Post Covid quest for better work
On Thursday 28 May, Kellogg College’s Dr Ruth Yeoman was a panellist for Rebuilding Macroeconomics 6th Exit Strategy Workshop on “Post Covid Jobs and the Quest for Better Work”. Co-hosted by Rebuilding Macroeconomics Director Professor Angus Armstrong and Henrietta Moore, Director of the Institute of Global Prosperity.
Covid-19 and our fracturing social contract
Rebuilding Macroeconomics asked: “How should we reform our economies and bring people back to better work, aligned with major social, political and economic challenges, notably climate change?” Dr Yeoman argued that the post Covid-19 economy must mend our fracturing social contract by addressing the obligations we have towards workers in the caring and provisioning economy who have put themselves in harm’s way for our sake. In his classic treatment of the social contract, John Rawls (1971) makes fairness the core of justice in social cooperation. Covid-19 shows us we need to extend values in production beyond fairness to include care and flourishing. We must also ensure workers have voice in decision-making. Going forward, economics with a public purpose must consider how all those involved in production, whether paid or unpaid, can thrive.
Covid-19 has given us an acute and painful awareness of how caring and provisioning work is fundamental to our way of life. We have learnt that making care work invisible has serious, indeed fatal, consequences. It has also alerted us to the work of systems organising needed to protect us against future shocks. One way to repair the social contract would be to base the relationship between citizens and the state on contributive justice. Workers who put themselves at risk – beyond the expectations of their employment contract – would be entitled to have a say in the decisions that shape their work. And citizens would be able to claim their interests in their contributions being in the form of good, decent or meaningful work.

● ● ● ● ●

__Things to do__
**1.** Answer these questions about the text on post-Covid work.
(a) On what day and date was Dr Ruth Yeoman a panellist at the workshop?
(b) What does John Rawls (1971) make the core of justice in social cooperation?
(c) Which workers would be entitled to have a say in the decisions that shape their work?
**2.** Retype the passage of the text on post-Covid work between "Covid-19 has given" and "or meaningful work.", inclusive.

● ● ● ● ●

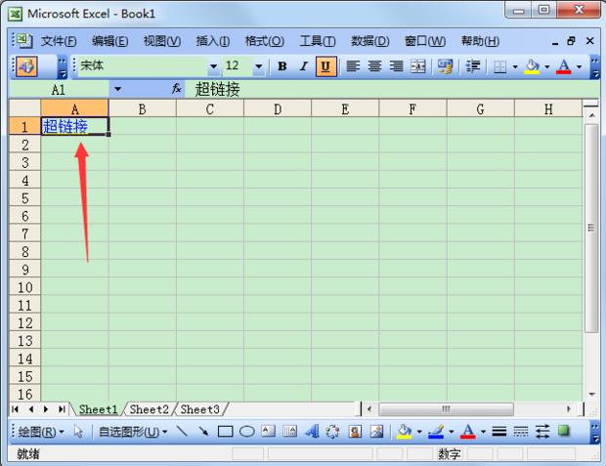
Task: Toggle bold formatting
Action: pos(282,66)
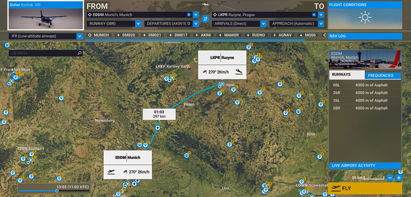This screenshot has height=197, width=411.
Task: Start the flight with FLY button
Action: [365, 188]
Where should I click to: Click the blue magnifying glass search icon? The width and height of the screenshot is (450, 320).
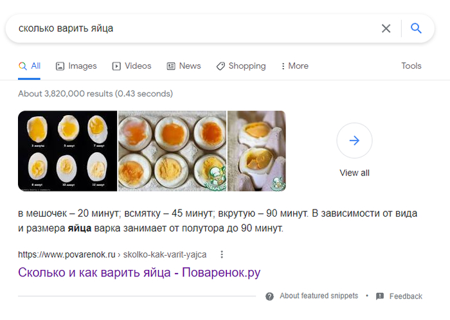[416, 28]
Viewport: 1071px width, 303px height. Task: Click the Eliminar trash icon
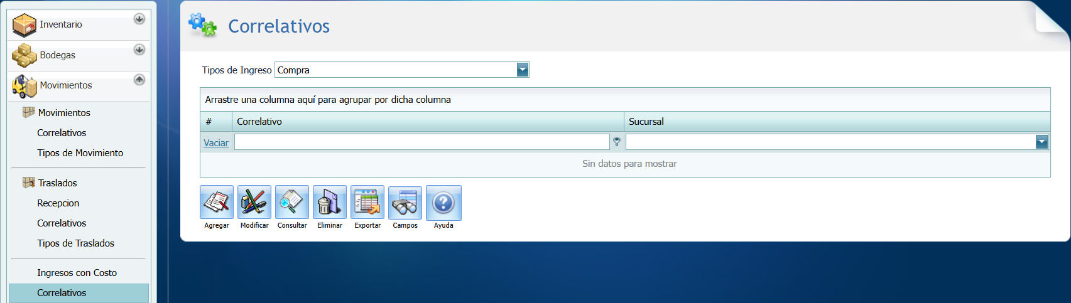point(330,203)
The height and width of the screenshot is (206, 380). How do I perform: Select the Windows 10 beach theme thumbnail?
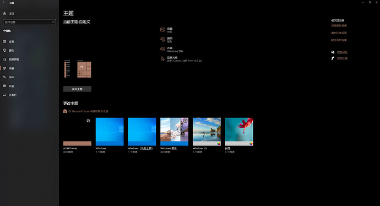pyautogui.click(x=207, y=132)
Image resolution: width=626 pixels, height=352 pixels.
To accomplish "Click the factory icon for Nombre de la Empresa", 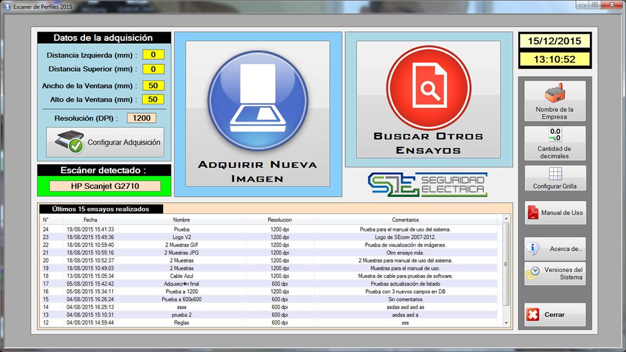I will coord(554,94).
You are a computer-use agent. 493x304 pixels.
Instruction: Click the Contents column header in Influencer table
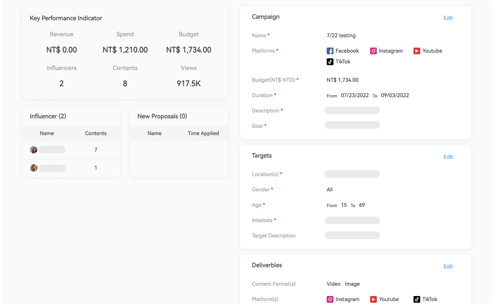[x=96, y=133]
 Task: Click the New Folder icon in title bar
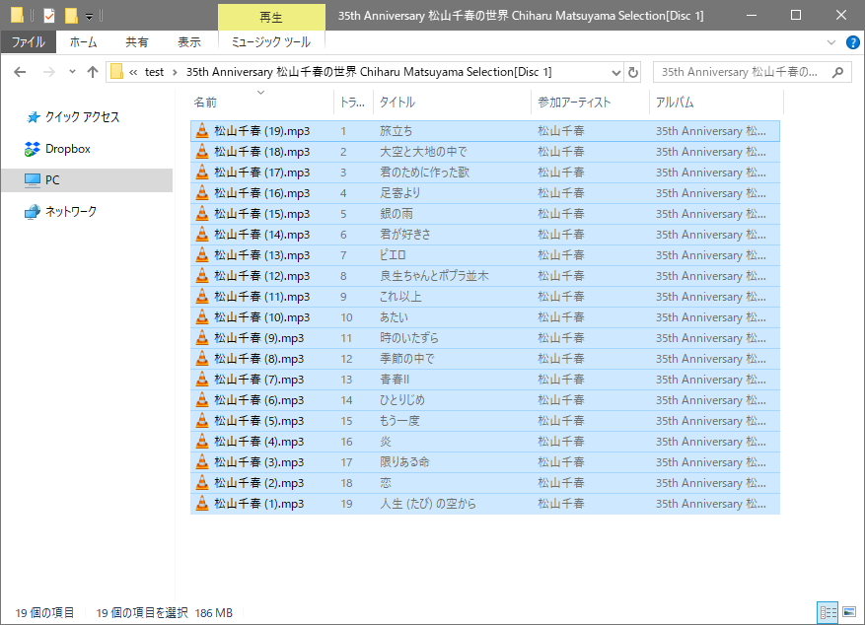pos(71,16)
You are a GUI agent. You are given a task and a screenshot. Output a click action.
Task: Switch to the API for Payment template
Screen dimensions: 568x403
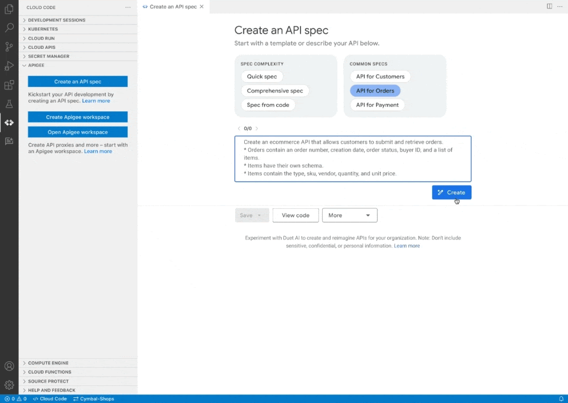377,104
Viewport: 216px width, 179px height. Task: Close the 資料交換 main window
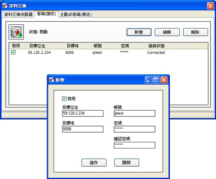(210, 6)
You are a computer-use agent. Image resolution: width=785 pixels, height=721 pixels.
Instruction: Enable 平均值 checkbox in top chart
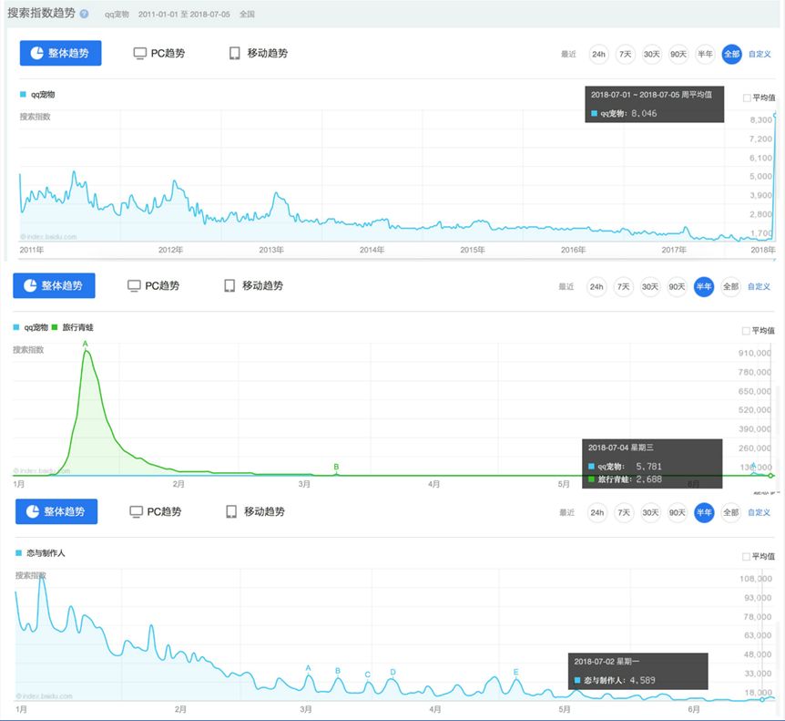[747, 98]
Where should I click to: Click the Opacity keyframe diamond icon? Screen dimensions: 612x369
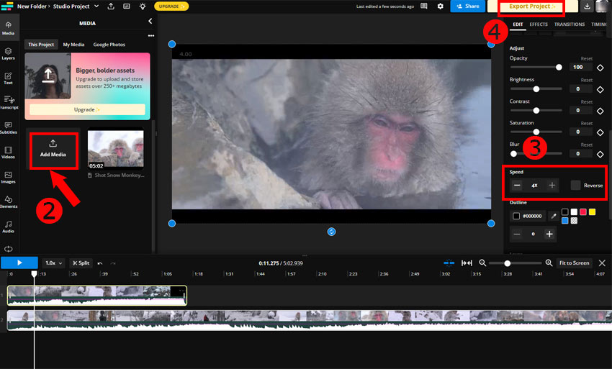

● ● ● ● ●

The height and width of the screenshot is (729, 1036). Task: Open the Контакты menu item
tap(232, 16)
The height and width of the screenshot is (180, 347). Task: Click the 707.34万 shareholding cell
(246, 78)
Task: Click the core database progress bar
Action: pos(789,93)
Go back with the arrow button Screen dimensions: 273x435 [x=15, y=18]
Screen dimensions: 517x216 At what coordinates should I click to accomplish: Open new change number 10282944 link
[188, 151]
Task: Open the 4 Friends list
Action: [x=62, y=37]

● ● ● ● ●

__Responses for each task__
**1.**
(a) Thursday 28 May
(b) Fairness
(c) Workers who put themselves at risk beyond the expectations of their employment contract

**2.**
Covid-19 has given us an acute and painful awareness of how caring and provisioning work is fundamental to our way of life. We have learnt that making care work invisible has serious, indeed fatal, consequences. It has also alerted us to the work of systems organising needed to protect us against future shocks. One way to repair the social contract would be to base the relationship between citizens and the state on contributive justice. Workers who put themselves at risk – beyond the expectations of their employment contract – would be entitled to have a say in the decisions that shape their work. And citizens would be able to claim their interests in their contributions being in the form of good, decent or meaningful work.